Immune-related gene sets score

Liberzon et al. reported the Molecular Signatures Database (MSigDB) hallmark gene set collection, which is one of the most widely used and comprehensive databases of gene sets for performing gene set enrichment analysis47. We used seven gene sets, including allograft rejection, coagulation, complement, interferon (IFN)-α response, IFN-γ response, IL6/JAK/STAT3 signaling, and inflammatory response, which are described immune-related gene sets. Each gene sets score was calculated by Gene Set Variation Analysis (GSVA) algorithm25. Of the 200 genes that composed the allograft rejection gene set, METABRIC, GSE96058, and TCGA cohorts contain 183, 199, and 199 genes, respectively.

Other scores

Cytolytic activity (CYT) score was calculated using two genes, granzyme A (GZMA) and perforin (PRF1)11, which is used as an important marker of tumor inflammation that is indicative of a microenvironment rich in T cells in several research studies12,36,48,49. xCell algorithm16 was used to estimate the fractions of 64 infiltrating immune cell types as well as stromal cells in each tumor tissue to evaluate intratumor cell composition using multiple gene expression. Mutation-related score, silent and non-silent mutation rate, fraction altered, single nucleotide variation (SNV) and indel neoantigens, homologous recombination defects (HRD), and intratumor heterogeneity were calculated by Thorsson et al.45 in the TCGA cohort.

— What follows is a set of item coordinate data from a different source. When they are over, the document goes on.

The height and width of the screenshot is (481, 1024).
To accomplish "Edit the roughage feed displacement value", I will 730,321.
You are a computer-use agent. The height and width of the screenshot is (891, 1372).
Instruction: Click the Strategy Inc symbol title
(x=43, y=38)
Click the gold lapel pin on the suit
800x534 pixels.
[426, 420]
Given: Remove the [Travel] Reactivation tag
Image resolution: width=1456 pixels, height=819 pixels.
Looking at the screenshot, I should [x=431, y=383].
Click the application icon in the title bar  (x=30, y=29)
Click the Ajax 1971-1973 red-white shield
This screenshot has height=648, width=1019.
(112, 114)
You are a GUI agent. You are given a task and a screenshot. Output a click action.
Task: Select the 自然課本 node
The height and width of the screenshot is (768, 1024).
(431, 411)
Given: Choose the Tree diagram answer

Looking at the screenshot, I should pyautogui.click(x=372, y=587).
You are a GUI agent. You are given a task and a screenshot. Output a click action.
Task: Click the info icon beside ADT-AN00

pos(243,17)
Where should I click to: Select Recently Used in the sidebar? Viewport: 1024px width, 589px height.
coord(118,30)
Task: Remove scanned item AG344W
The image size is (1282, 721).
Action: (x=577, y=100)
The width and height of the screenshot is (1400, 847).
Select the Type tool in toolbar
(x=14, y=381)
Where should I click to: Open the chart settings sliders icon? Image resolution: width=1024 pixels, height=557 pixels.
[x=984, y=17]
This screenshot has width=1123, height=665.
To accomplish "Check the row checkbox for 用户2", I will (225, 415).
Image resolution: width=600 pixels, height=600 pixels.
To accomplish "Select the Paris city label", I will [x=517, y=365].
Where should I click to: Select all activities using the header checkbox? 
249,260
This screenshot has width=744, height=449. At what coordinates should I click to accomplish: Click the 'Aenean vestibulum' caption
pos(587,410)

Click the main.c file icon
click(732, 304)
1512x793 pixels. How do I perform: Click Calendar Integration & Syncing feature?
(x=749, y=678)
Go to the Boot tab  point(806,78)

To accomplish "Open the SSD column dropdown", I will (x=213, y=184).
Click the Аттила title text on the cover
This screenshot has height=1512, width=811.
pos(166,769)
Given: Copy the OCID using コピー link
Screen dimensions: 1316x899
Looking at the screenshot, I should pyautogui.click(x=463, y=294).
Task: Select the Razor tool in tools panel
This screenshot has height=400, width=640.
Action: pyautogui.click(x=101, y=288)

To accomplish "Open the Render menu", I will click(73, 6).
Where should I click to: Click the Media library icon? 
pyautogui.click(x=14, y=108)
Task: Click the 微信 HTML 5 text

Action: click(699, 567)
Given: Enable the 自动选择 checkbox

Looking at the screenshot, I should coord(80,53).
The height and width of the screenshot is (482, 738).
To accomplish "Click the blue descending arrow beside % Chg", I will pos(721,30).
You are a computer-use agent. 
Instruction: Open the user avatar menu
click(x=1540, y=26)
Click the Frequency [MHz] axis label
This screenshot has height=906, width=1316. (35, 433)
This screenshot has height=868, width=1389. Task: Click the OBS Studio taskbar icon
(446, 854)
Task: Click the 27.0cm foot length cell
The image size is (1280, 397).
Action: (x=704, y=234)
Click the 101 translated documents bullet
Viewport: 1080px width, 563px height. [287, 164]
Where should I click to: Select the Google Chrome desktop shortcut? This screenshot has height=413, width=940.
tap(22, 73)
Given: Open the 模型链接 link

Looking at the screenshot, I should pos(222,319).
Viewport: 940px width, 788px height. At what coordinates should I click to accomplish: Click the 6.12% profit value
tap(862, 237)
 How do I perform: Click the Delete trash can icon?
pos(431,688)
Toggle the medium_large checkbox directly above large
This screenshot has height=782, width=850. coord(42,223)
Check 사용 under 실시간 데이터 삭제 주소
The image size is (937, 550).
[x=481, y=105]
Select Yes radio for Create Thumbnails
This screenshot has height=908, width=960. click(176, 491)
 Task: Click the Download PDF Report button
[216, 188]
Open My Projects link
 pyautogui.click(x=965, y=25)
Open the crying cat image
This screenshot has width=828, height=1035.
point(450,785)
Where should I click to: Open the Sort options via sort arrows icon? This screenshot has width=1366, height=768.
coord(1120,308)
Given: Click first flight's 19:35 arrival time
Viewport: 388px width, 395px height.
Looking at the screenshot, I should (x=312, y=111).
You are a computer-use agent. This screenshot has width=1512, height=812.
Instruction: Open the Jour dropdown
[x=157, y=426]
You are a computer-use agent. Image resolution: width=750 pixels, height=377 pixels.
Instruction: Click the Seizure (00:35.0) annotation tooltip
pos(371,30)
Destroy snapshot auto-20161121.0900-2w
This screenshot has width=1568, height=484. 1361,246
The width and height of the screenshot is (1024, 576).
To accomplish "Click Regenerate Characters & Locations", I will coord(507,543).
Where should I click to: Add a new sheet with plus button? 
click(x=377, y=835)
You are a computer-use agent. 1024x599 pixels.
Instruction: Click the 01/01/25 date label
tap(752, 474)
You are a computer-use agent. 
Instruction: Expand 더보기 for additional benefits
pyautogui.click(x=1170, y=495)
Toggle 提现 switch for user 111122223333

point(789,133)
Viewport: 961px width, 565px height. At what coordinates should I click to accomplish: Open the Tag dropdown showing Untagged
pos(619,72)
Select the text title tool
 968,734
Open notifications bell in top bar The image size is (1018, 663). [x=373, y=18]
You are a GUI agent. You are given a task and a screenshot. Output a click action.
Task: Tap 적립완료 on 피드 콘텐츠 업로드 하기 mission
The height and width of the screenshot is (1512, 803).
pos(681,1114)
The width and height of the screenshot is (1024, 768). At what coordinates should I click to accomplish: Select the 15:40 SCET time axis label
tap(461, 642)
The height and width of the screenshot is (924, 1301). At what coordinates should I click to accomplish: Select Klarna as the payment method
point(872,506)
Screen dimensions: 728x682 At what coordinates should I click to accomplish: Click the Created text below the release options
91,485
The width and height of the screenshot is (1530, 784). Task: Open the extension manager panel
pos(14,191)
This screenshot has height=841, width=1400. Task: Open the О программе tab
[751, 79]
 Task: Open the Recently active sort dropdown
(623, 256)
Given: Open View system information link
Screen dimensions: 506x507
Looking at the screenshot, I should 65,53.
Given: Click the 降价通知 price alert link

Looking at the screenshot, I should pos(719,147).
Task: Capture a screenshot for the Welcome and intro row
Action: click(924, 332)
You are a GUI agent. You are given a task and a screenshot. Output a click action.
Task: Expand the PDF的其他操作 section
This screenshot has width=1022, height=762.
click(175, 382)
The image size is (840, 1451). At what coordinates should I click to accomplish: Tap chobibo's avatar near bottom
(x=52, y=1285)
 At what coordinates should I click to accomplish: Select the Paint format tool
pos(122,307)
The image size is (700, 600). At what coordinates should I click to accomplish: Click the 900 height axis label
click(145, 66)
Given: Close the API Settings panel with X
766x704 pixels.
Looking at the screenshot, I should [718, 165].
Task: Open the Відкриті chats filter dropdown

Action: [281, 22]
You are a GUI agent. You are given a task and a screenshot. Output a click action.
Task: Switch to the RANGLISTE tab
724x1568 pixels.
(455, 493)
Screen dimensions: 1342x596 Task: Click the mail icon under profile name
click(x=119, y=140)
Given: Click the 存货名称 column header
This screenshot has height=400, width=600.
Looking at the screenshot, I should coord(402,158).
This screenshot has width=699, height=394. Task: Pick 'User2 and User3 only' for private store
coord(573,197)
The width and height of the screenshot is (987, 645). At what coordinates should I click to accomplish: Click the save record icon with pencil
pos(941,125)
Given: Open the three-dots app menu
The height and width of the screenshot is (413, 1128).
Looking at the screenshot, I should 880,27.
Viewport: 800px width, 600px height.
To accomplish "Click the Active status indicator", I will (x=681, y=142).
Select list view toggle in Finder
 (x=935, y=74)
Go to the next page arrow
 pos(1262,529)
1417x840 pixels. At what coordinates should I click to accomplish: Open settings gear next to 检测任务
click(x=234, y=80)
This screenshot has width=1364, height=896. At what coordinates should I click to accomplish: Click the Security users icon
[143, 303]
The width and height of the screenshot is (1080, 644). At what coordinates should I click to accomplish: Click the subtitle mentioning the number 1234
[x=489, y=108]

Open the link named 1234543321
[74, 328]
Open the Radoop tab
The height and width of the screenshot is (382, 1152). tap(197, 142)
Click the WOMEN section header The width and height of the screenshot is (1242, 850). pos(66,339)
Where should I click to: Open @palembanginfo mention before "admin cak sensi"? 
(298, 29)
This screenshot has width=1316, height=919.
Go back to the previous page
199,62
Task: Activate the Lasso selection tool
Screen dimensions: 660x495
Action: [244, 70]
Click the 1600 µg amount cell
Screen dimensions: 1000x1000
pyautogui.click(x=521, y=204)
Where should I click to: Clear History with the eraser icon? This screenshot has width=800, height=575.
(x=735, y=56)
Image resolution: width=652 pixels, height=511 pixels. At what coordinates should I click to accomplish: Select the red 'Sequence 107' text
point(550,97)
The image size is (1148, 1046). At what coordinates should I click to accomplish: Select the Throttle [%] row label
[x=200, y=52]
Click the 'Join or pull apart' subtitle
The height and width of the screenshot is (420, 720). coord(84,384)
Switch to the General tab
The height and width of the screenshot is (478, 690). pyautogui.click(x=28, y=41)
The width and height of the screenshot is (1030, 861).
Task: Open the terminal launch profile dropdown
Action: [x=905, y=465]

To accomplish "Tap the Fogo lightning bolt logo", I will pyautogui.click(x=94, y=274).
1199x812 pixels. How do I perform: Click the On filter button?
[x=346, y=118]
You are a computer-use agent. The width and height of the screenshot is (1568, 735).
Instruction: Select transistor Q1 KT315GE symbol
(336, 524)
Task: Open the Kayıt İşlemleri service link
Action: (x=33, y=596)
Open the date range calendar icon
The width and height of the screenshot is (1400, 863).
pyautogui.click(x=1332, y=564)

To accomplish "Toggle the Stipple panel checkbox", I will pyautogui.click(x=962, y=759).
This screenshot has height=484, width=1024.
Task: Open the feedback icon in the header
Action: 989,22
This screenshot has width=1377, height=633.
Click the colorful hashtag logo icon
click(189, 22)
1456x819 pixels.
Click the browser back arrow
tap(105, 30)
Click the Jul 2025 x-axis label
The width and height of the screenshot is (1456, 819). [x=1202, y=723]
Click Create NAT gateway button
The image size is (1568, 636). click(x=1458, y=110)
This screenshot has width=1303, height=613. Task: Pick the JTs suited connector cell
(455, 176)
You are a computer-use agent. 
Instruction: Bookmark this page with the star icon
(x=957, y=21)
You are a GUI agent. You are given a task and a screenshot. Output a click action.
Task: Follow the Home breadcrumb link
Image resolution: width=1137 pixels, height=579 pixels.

Gene set enrichment analysis

To explore the difference in signaling pathways enrichment between low- and high-allograft rejection score groups, we performed Gene Set Enrichment Analysis (GSEA)50 using GSEA Java software (version 4.1) with MSigDB Hallmark gene sets47. False discovery rate (FDR) <25% was used to deem statistical significance, as recommended by GSEA.

Other statistical analyses

Using R software (version 4.0.1) and Microsoft Excel (version 16), we performed all analyzes and data plots. The analysis of the comparison of groups used the Kruskal–Wallis test, the Mann–Whitney U test, or the Fisher exact test. Survival analysis between two groups was used in the Kaplan–Meier plot with the log-rank test. Values of p < 0.05 generally indicate a statistically significant difference.